For years, code-editing tools like Cursor, Windsurf, and GitHub's Copilot have been the standard for AI-powered software development. But as agentic AI grows more powerful and vibe-coding takes off, a subtle shift has changed how AI systems are interacting with software. Instead of working on code, they're increasingly interacting directly with the shell of whatever system they're installed in. It's a significant change in how AI-powered software development happens – and despite the low profile, it could have significant implications for where the field goes from here.
The terminal is best known as the black-and-white screen you remember from 90s hacker movies – a very old-school way of running programs and manipulating data. It's not as visually impressive as contemporary code editors, but it's an extremely powerful interface if you know how to use it. And while code-based agents can write and debug code, terminal tools are often needed to get software from written code to something that can actually be used.
The clearest sign of the shift to the terminal has come from major labs. Since February, Anthropic, DeepMind and OpenAI have all released command-line coding tools (Claude Code, Gemini CLI, and CLI Codex respectively), and they're already among the companies' most popular products. That shift has been easy to miss, since they're largely operating under the same branding as previous coding tools. But under the hood, there have been real changes in how agents interact with other computers, both online and offline. Some believe those changes are just getting started.
“Our big bet is that there's a future in which 95% of LLM-computer interaction is through a terminal-like interface,” says Alex Shaw, co-creator of the leading terminal-focused benchmark TerminalBench.

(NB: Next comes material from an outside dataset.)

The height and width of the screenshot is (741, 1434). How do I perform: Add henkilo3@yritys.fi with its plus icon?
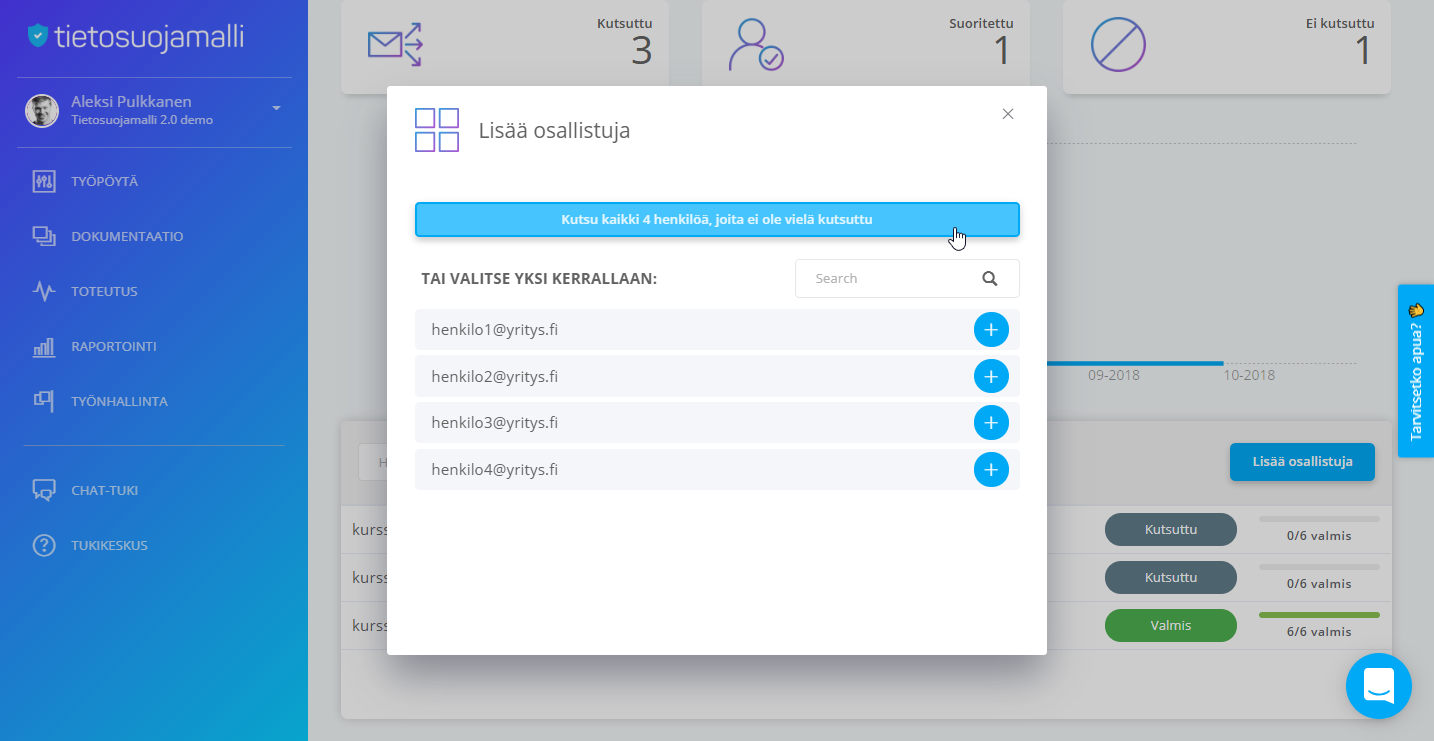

Terminal-based tools are also coming into their own just as prominent code-based tools are starting to look shaky. The AI code editor Windsurf has been torn apart by dueling acquisitions, with senior executives hired away by Google and the remaining company acquired by Cognition – leaving the consumer product's long-term future uncertain.
At the same time, new research suggests programmers may be overestimating productivity gains from conventional tools. A METR study testing out Cursor Pro, Windsurf's main competitor, found that while developers estimated they could complete tasks 20-30 percent faster, the observed process was nearly 20 percent slower. In short, the code assistant was actually costing programmers time.
That has left an opening for companies like Warp, which currently holds the top spot on TerminalBench. Warp bills itself as an “agentic development environment,” a middle ground between IDE programs and command-line tools like Claude Code. But Warp founder Zach Lloyd is still bullish on the terminal, seeing it as a way to tackle problems that would be out of scope for a code editor like Cursor.
“The terminal occupies a very low level in the developer stack, so it's the most versatile place to be running agents,” Lloyd says.
To understand how the new approach is different, it can be helpful to look at the benchmarks used to measure them. The code-based generation of tools was focused on solving GitHub issues, the basis of the SWE-Bench test. Each problem on SWE-Bench is an open issue from GitHub — essentially, a piece of code that doesn't work. Models iterate on the code until they find something that works, solving the problem. Integrated products like Cursor have built more sophisticated approaches to the problem, but the GitHub/SWE-Bench model is still the core of how these tools approach the problem: starting with broken code and turning it into code that works.
Terminal-based tools take a wider view, looking beyond the code to the whole environment a program is running in. That includes coding but also more DevOps-oriented tasks like configuring a Git server or troubleshooting why a script won't run. In one TerminalBench problem, the instructions give a decompression program and a target text file, challenging the agent to reverse-engineer a matching compression algorithm. Another asks the agent to build the Linux kernel from source, failing to mention that the agent will have to download the source code itself. Solving the issues requires the kind of bull-headed problem-solving ability that programmers need.
“What makes TerminalBench hard is not just the questions that we’re giving the agents,” says Shaw, “it’s the environments that we’re placing them in.”
Crucially, this new approach means tackling a problem step-by-step – the same skill that makes agentic AI so powerful. But even state-of-the-art agentic models can't handle all of those environments. Warp earned its high score on TerminalBench by solving just over half of the problems – a mark of how challenging the benchmark is, but also how much work still needs to be done to unlock the terminal's full potential.
Still, Lloyd believes we're already at a point where terminal-based tools can reliably handle much of a developer's non-coding work – a value proposition that's hard to ignore.
“If you think of the daily work of setting up a new project, figuring out the dependencies and getting it runnable, Warp can pretty much do that autonomously,” says Lloyd. “And if it can't do it, it will tell you why.”